The end of another season, the end of another semester. As I look back, never have I regret the things that I had done; whether it be minor or major. But one thing’s for sure the stigma still lingers, procrastination. I tend to leave things at the last moment and execute them under almost drastic conditions.
Maybe I had too much useless tasks at hand or unneeded distractions that obscure the things I wanted them to be done, to attain an achievable result.
Maybe I let fate work its magic.
Maybe I didn’t give a damn.
Probably this is the best time to start afresh. Ye know, to stir up the adrenaline juice for that much motivation that I really need. No pressure, no expectations, no disappointments. It is at this moment creativity dwells, but flourish. To learn new skills in a matter of days and, in the spur of curiosity and eagerness, can only be accomplished with intense work of concentration.
In the span of 3 days, thanks to the power of youtube, I’ve learnt about 3d rendering, 3d sculpture and 3d printing. And this was the result.
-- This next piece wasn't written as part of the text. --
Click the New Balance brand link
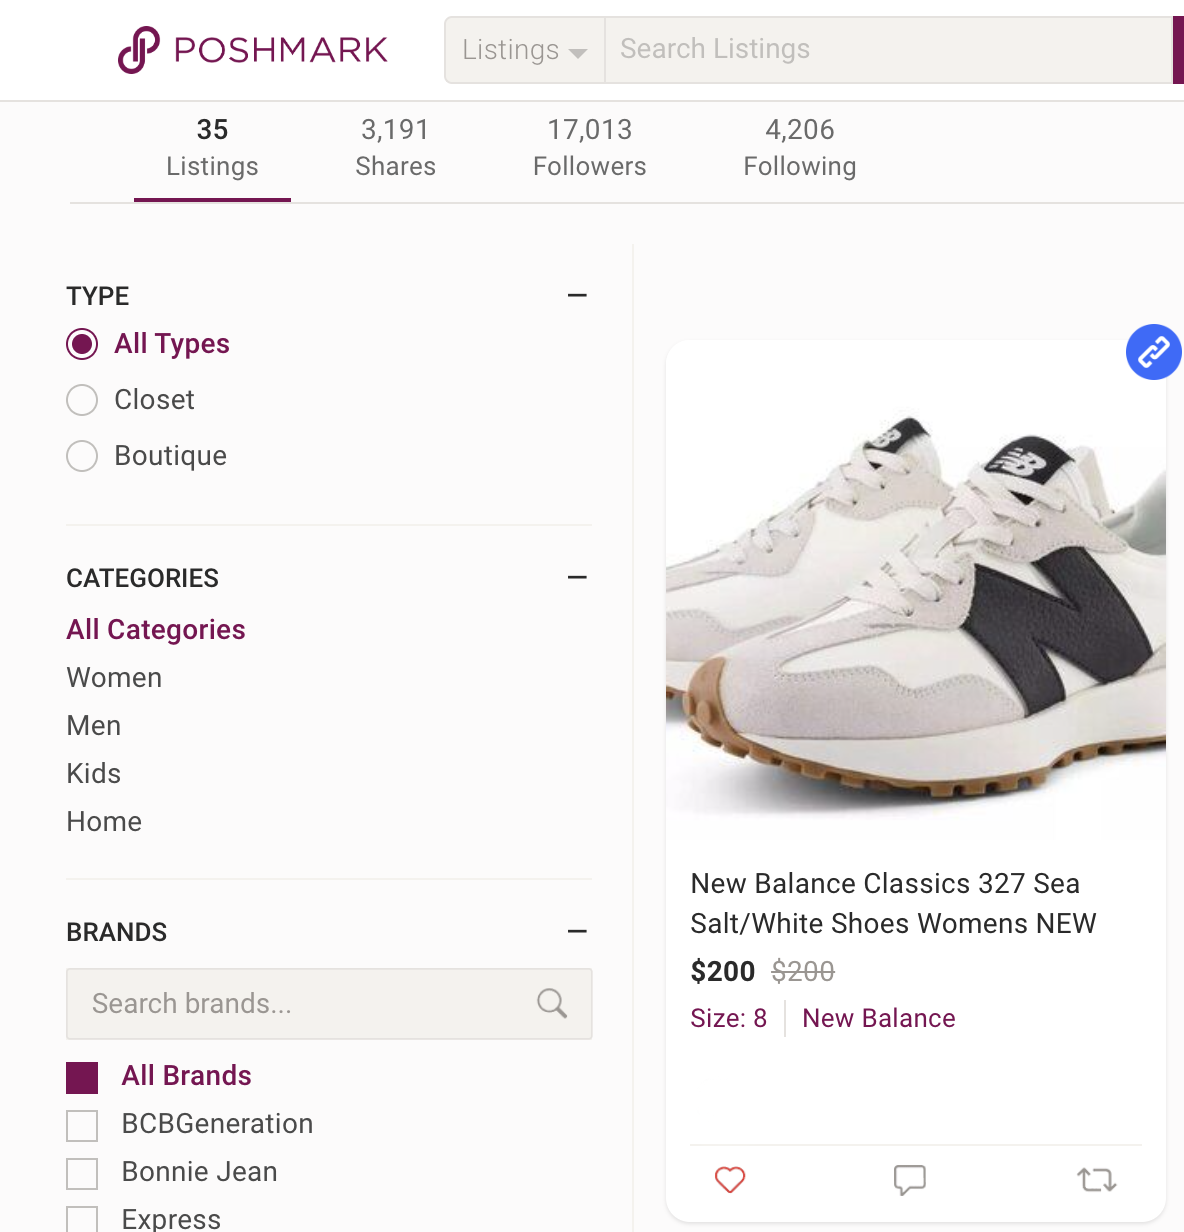Image resolution: width=1184 pixels, height=1232 pixels. 878,1018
Done in Sculptris, CS6 photoshop and Maya.
The leeway of 2 weeks that I’m giving to myself, right before the school’s music festival and guitar exchange program, and finding a summer job.
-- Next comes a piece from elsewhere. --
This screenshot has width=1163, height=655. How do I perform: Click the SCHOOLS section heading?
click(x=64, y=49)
Learning the Italian language can only be improved by reading, practising and hearing everyday.
Set goals; Never be satisfied, never stop improving and carry on. Time is limited, life is short. Remember, Time waits for nobody.
Haven’t really got the leisure for film photography in a long time, and my empty rolls have literally been lying on my desk for months. Backhands and forehands, movement on the tennis court and a trip overseas, all of that had to wait. There’s so much stuff I want to do right now, and to carry on doing it by going as low key as possible, to the extent of not generating any more rumours and gossips; of which I hate the most.
Reading a lot Dante Alighieri’s (where gh sounds like li) Inferno and I found that this quote was appropriate in the light of the moment.
In my own words:
A maestro, an elder or a soul partner. He who soars the skies and dwell in the depths of hell, needs a guide. But not false words as torments.
“a me, che morto son, convien menarlo Per lo ‘nferno qua giu di giro in giro e quest e ver cosi com’ io ti parlo”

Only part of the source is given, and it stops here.